Neither Matthew’s Gospel, nor the Protoevangelium of James describes the Magi. We are not told who they were, where they came from (apart from a vague mention that the came from the east, which may even refer to the Star being in the east and not the Magi). We do not even know how many of them there were.

The fact that they are generally shown, in the western tradition, to have been three, is due to their three gifts for the baby Jesus. In fact, there is no other evidence that there were three of them. In the eastern tradition, there were twelve Magi. In ancient murals and paintings in churches there were sometimes four, or more. Similarly, the names of the Magi (Balthasar, Melchior and Gaspar) date from centuries later. The first use of their names was in the 5th century, but they did not become common usage until the 10th.
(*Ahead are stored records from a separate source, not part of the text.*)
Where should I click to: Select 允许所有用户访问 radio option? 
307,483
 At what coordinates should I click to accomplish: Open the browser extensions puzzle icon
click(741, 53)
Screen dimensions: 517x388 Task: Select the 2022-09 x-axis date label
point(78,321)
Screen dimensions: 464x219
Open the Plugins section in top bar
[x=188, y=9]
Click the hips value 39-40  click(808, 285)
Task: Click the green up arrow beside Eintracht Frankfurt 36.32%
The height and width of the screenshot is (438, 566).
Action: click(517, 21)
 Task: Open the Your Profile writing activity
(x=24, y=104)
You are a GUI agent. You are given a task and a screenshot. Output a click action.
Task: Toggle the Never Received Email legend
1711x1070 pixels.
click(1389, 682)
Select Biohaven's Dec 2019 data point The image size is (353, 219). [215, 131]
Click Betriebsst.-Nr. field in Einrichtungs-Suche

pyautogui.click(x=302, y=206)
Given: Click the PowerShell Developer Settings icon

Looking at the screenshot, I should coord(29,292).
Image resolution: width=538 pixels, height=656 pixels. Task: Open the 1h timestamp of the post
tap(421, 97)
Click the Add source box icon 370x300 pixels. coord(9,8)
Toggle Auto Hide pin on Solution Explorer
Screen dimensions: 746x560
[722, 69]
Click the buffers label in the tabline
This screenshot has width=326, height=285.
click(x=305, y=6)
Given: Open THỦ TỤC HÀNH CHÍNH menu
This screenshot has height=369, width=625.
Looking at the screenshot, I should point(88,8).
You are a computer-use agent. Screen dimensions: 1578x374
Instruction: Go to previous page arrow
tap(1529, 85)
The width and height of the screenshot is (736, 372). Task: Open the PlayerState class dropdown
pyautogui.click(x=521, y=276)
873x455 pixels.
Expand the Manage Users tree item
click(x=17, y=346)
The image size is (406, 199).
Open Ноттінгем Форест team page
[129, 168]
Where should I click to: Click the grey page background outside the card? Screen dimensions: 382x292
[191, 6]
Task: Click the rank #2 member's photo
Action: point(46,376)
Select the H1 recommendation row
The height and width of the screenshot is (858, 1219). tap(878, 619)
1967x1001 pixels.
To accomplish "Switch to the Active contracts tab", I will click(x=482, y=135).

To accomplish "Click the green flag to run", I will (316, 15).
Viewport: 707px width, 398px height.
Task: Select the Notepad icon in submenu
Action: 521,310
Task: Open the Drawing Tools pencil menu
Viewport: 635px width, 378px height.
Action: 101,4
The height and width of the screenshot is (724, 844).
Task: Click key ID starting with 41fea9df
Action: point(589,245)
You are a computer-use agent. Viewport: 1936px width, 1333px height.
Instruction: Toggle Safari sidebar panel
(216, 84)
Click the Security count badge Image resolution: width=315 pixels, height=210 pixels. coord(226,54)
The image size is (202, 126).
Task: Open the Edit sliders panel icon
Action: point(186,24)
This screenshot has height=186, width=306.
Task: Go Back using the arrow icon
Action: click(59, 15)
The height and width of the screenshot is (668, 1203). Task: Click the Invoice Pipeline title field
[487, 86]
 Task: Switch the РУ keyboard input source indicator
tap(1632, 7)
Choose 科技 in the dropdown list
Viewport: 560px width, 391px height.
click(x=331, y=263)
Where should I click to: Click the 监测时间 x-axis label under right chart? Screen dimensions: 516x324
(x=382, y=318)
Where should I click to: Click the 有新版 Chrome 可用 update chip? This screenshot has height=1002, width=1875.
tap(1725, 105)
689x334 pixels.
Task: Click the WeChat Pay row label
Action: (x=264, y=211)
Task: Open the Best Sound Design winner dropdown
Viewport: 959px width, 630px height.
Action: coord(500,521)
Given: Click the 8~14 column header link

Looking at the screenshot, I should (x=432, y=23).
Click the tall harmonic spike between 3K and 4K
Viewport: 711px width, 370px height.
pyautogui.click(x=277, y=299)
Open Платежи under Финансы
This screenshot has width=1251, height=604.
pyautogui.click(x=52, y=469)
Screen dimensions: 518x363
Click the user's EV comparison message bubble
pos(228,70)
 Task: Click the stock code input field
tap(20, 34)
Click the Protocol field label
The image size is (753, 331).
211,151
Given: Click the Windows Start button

For the early church the Magi represented the three races of man: the black-skinned peoples of Africa (in Spain, at least, the personification of Balthasar, but usually represented as Melchior); the Asiatic peoples (Balthasar); and Europeans (Gaspar).

We actually have no proof that the three Magi all came from the same place, although it makes sense for them to have travelled together as they (apparently) arrived together at Herod’s palace. It is usually tacitly believed that the Magi came from Babylon, although Arabia and Persia have been suggested as alternatives.